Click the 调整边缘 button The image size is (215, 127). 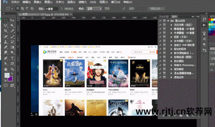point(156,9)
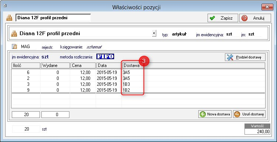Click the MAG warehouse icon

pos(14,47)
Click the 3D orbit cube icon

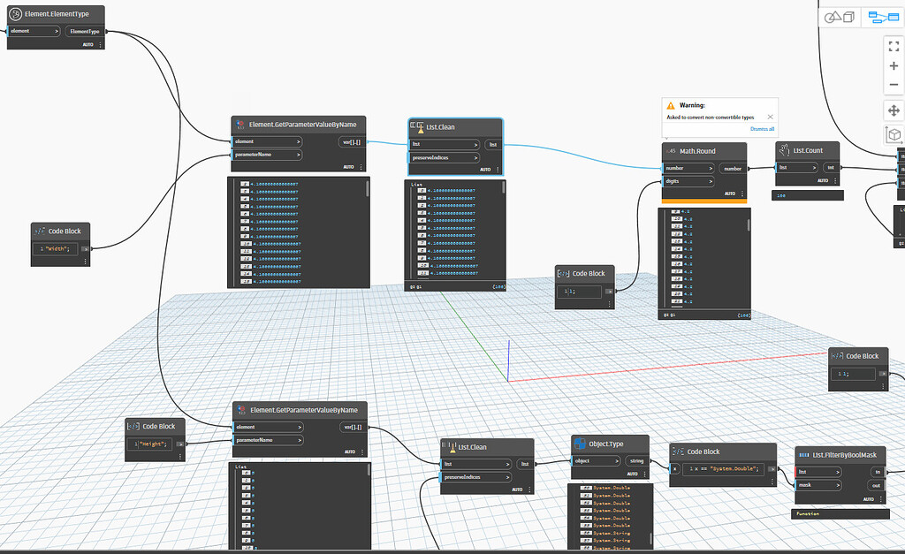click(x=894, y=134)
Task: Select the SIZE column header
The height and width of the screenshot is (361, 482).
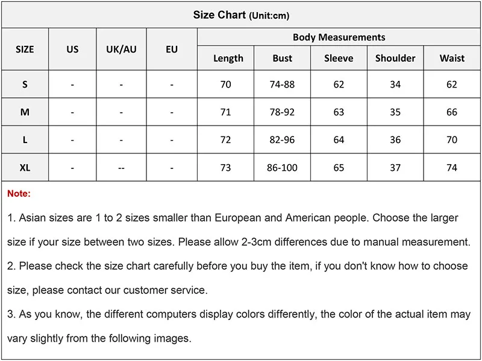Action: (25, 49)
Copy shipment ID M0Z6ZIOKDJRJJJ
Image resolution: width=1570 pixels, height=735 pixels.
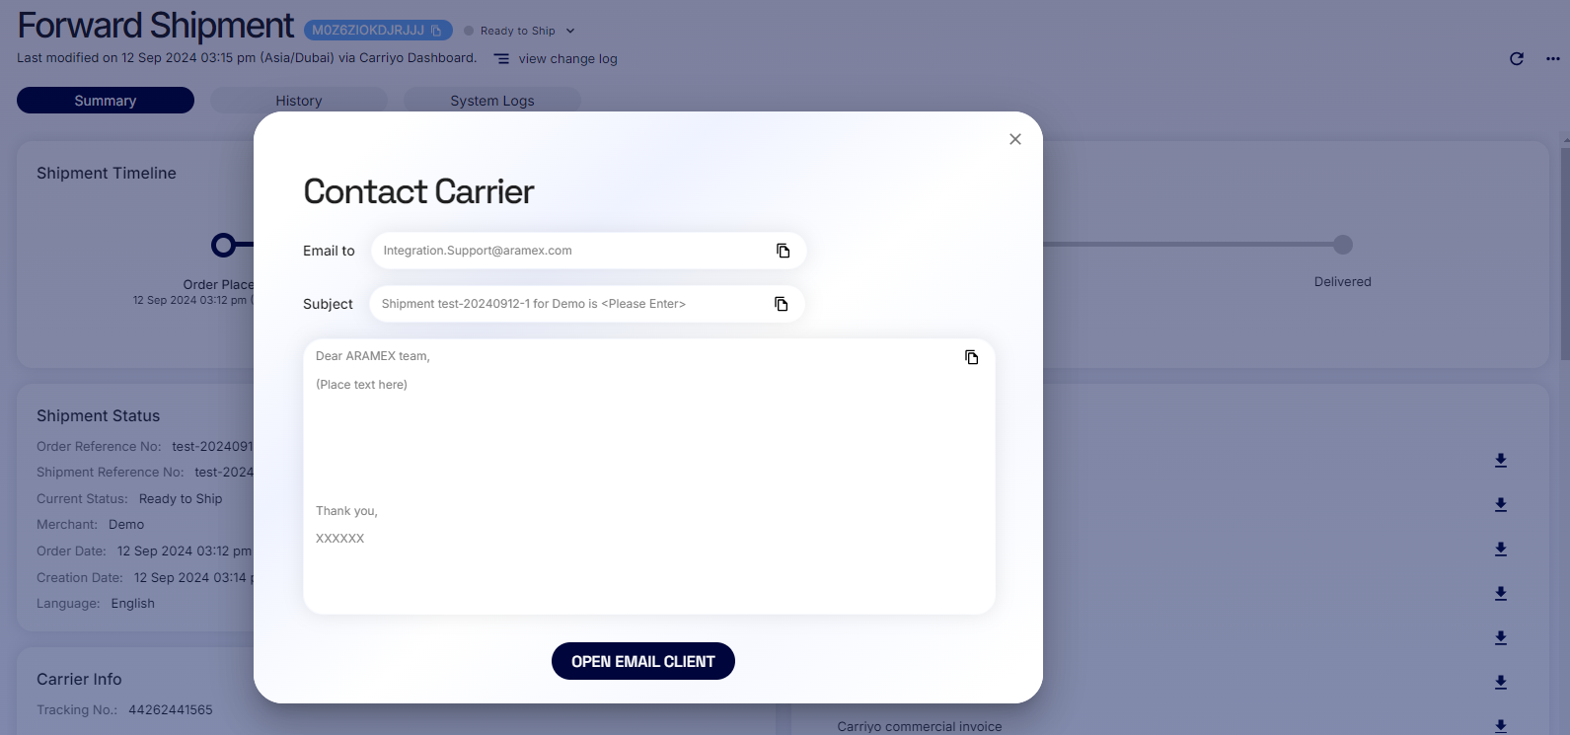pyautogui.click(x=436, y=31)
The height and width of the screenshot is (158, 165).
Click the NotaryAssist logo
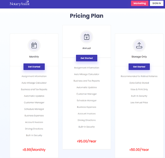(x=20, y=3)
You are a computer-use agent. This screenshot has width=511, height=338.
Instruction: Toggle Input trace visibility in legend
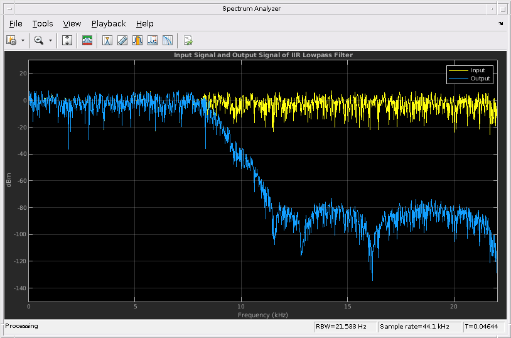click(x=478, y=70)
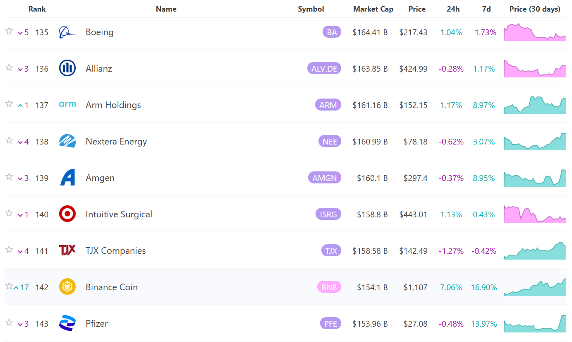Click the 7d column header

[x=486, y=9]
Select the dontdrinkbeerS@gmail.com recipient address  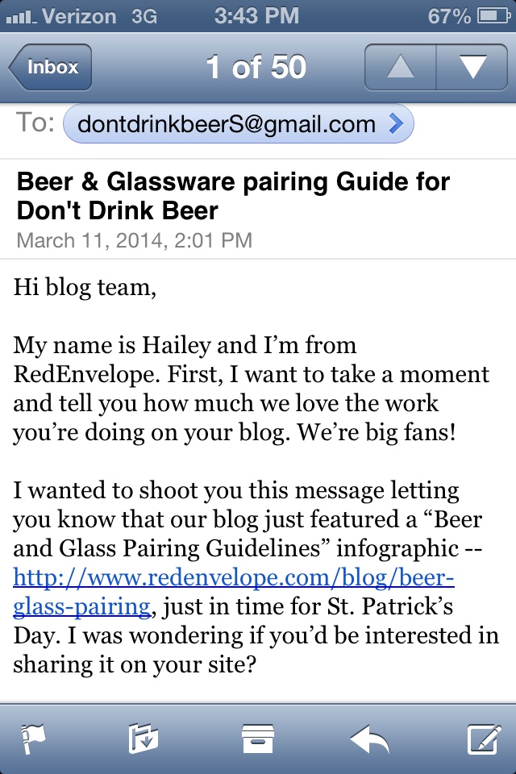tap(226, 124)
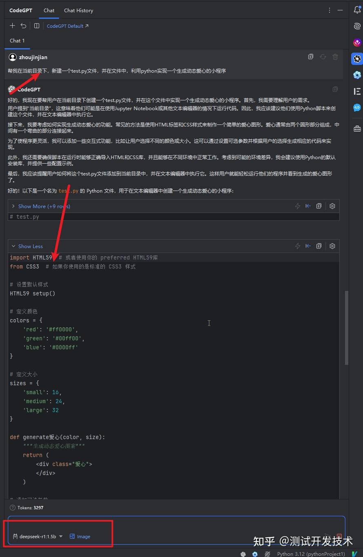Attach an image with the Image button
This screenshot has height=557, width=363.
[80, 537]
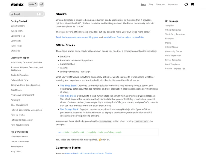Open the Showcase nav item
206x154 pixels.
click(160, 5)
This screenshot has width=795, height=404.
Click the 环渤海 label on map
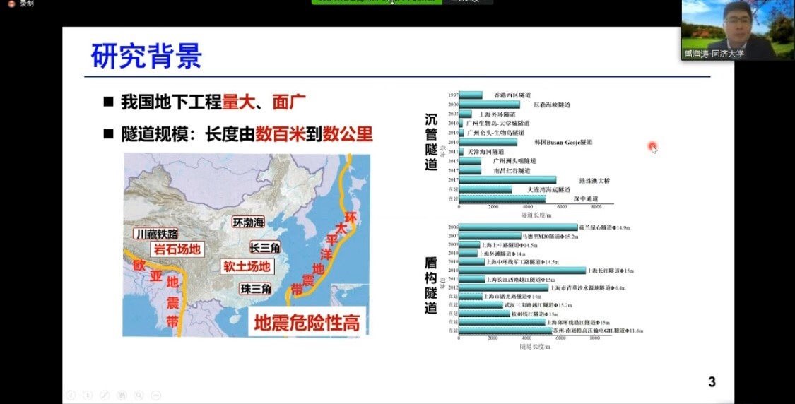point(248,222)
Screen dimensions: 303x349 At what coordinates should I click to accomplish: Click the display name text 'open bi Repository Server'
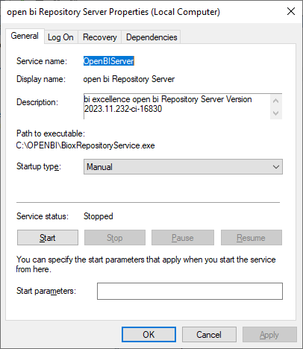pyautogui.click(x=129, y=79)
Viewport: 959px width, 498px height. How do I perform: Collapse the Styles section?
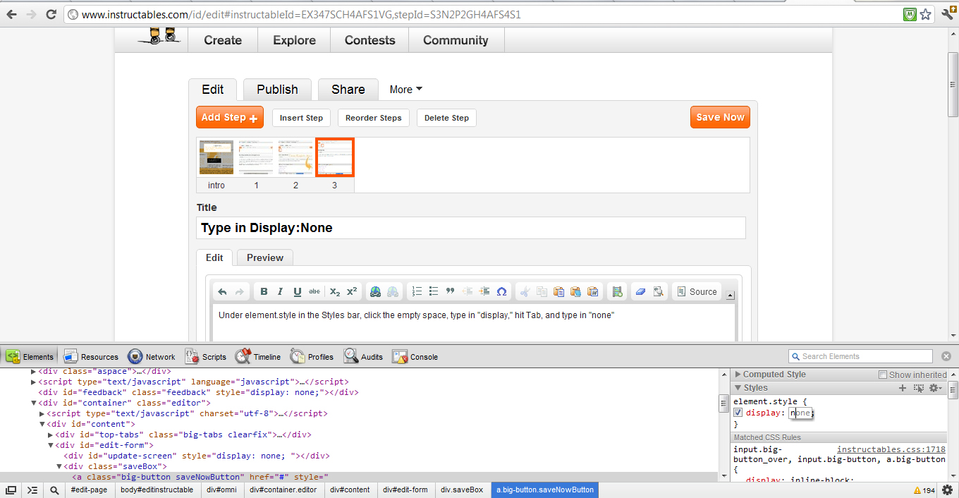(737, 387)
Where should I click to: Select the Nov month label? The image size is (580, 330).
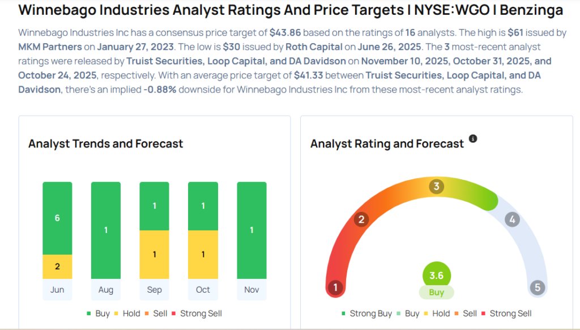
━━━━━━━━━━
▸ Exercise requirements
Transcribe exactly, and only, the lines from the line with "Viewport: 959px width, 498px" through the last line of the records, inclusive; the pictures do not belong in the copy.

▸ The completed task
Viewport: 959px width, 498px height. How do I perform: Collapse the Styles section?
(737, 387)
Where should I click to: Select the Nov month label? The image size is (580, 330).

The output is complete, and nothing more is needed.